高二生物校本教材《植物组织培养技术》.docx

资源描述

高二生物校本教材《植物组织培养技术》.docx

《高二生物校本教材《植物组织培养技术》.docx》由会员分享，可在线阅读，更多相关《高二生物校本教材《植物组织培养技术》.docx（24页珍藏版）》请在冰点文库上搜索。

高二生物校本教材《植物组织培养技术》.docx

高二生物校本教材《植物组织培养技术》

校本课程开发方案

植物组织培养技术

绪论

教学目的与要求

1．掌握组织培养的概念和培养的类型

2．掌握组织培养的特点

3．一般掌握组织培养发展历史

4．初步掌握组织培养在农业实践上的应用

教学重点与难点

植物组织培养的概念；植物组织培养技术和理论基础

一、组织培养的概念

高等植物的组织培养（tissue culture）技术是指分离一个或数个体细胞或植物体的一部分在无菌条件下培养的技术。

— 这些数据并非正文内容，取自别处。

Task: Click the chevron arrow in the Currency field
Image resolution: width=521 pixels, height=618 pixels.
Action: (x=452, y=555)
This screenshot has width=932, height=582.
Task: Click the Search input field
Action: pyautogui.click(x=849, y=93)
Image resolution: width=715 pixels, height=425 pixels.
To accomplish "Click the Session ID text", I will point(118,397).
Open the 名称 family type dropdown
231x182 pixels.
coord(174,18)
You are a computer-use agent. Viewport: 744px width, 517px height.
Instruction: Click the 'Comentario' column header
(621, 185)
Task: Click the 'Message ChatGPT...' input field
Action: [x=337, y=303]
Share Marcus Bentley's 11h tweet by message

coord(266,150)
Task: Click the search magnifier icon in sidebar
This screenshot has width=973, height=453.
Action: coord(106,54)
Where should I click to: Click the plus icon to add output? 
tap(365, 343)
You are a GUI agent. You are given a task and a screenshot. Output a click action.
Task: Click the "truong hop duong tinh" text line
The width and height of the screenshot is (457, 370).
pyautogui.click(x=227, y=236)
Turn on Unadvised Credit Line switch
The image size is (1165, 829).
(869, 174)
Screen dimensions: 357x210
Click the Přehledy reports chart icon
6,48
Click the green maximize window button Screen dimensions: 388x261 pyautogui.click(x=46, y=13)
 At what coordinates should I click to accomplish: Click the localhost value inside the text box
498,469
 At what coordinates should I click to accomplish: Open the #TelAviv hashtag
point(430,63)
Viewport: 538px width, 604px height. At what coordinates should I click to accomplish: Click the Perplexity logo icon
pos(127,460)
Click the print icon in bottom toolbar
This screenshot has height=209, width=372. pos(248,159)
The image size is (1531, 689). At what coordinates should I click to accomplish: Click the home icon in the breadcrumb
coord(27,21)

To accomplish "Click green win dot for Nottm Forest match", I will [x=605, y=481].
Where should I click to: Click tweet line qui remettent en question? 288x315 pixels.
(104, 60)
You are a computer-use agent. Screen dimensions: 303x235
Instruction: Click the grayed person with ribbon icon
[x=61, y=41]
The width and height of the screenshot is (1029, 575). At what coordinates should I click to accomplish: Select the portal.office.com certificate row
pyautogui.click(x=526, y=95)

通常我们所说的广义的组织培养，是指通过无菌操作分离植物体的一部分（即外植体explant），接种到培养基上，在人工控制的条件进行培养，使其生成完整的植株。

二、组织培养的类型

组织培养按培养对象可分为：

1.植株培养（plant culture）　

2.器官培养（organ culture）　

3.组织或愈伤组织培养（tissue or callus culture）　

为狭义的组织培养，是对植物体的各部分组织进行培养，如茎尖分生组织、形成层、木质部、韧皮部、表皮组织、胚乳组织和薄壁组织等等；或对由植物器官培养产生的愈伤组织进行培养，二者均通过再分化诱导形成植株。

4.细胞培养（cell culture ）

5.原生质体培养（proplast culture ）　

是用酶及物理方法除去细胞壁的原生质体的培养。

三、植物组织培养的基本理论

（一）植物细胞的全能性

植物组织培养的理论依据是细胞全能性。

所谓细胞全能性就是指植物体的任何一个有完整细胞核的活细胞都具有该种植物的全套遗传信息和发育成完整植株的潜在能力。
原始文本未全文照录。